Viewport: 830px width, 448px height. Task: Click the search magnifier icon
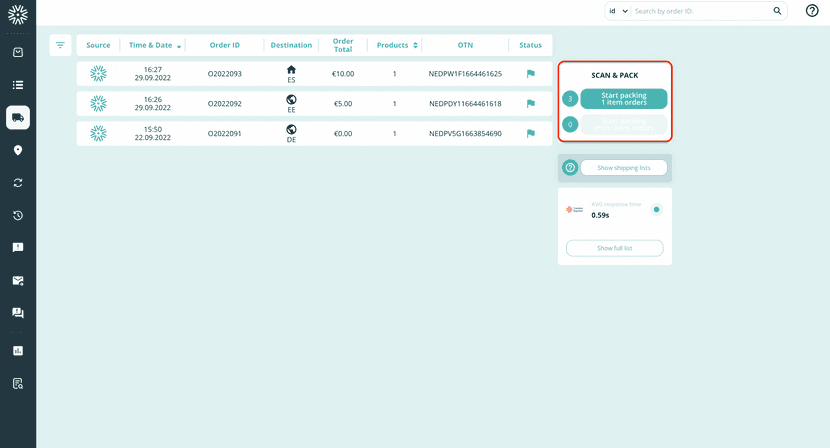tap(777, 11)
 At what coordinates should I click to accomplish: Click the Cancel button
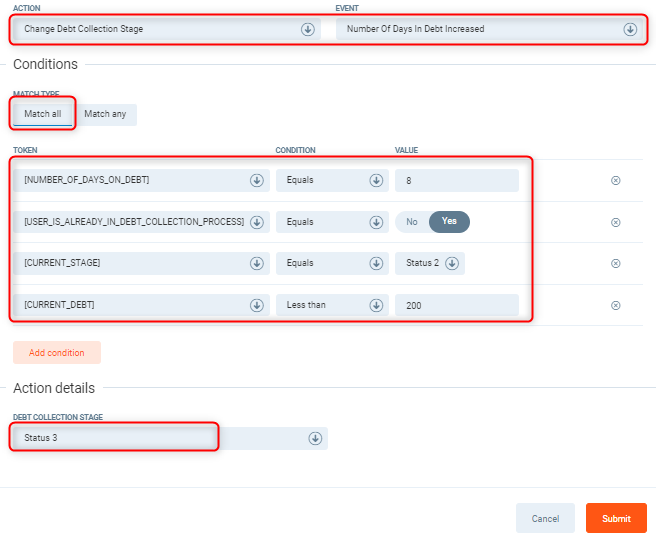pyautogui.click(x=545, y=518)
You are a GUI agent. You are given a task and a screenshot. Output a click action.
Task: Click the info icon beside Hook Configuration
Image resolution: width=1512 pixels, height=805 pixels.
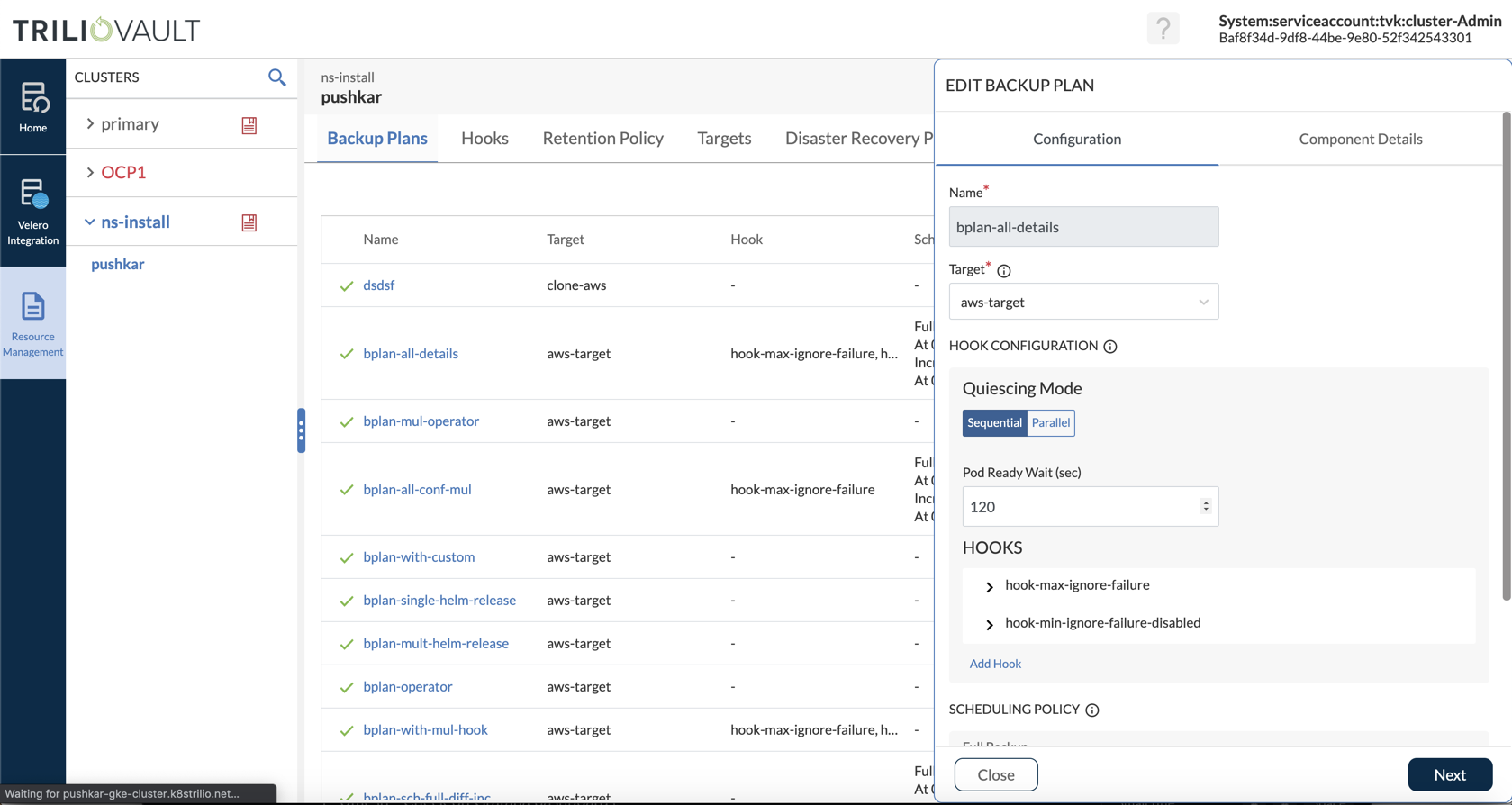tap(1110, 347)
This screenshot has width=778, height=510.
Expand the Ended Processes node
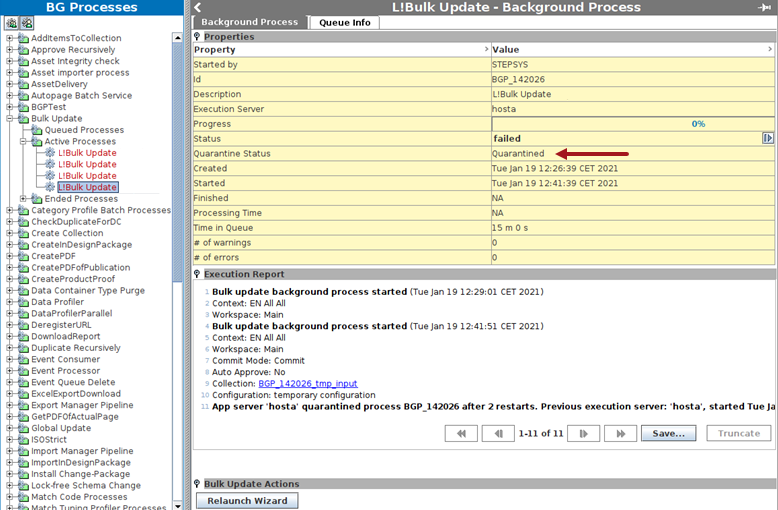[x=24, y=199]
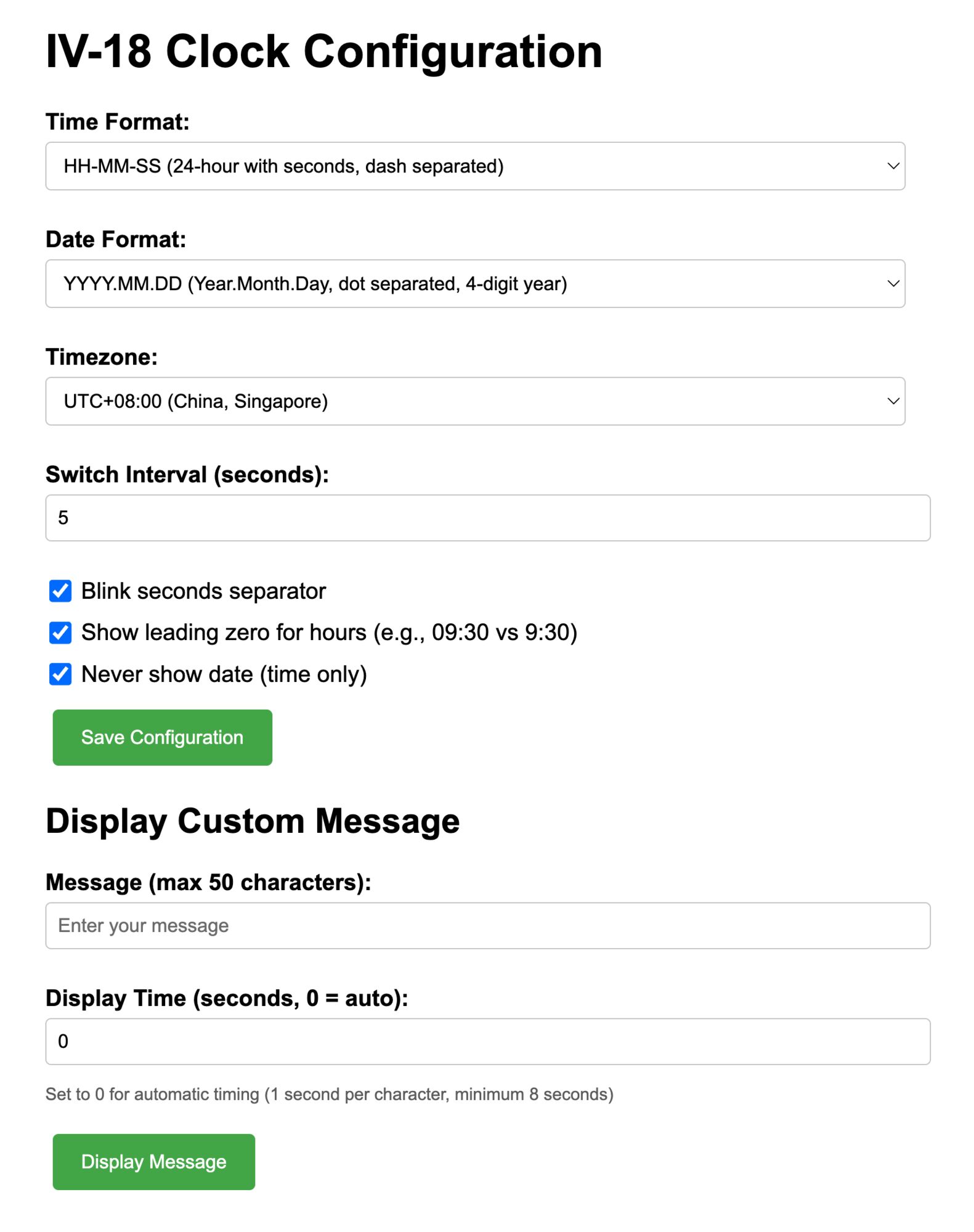Click the "Timezone:" label text
Image resolution: width=974 pixels, height=1232 pixels.
coord(102,357)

◇ ◇ ◇ ◇ ◇ ◇ ◇

What the task asks: Please reproduce the entries above line by line, exactly, leaving out each image.

Output:
Viewport: 830px width, 448px height. Task: Click the search magnifier icon
tap(777, 11)
 At what coordinates should I click to accomplish: Click the Cancel button
pyautogui.click(x=545, y=518)
You are a GUI agent. You are given a task and a screenshot. Output a click action.
Task: Click the info icon beside Hook Configuration
Image resolution: width=1512 pixels, height=805 pixels.
tap(1110, 347)
This screenshot has width=778, height=510.
Expand the Ended Processes node
[x=24, y=199]
Click the "Timezone:" label text
Image resolution: width=974 pixels, height=1232 pixels.
coord(102,357)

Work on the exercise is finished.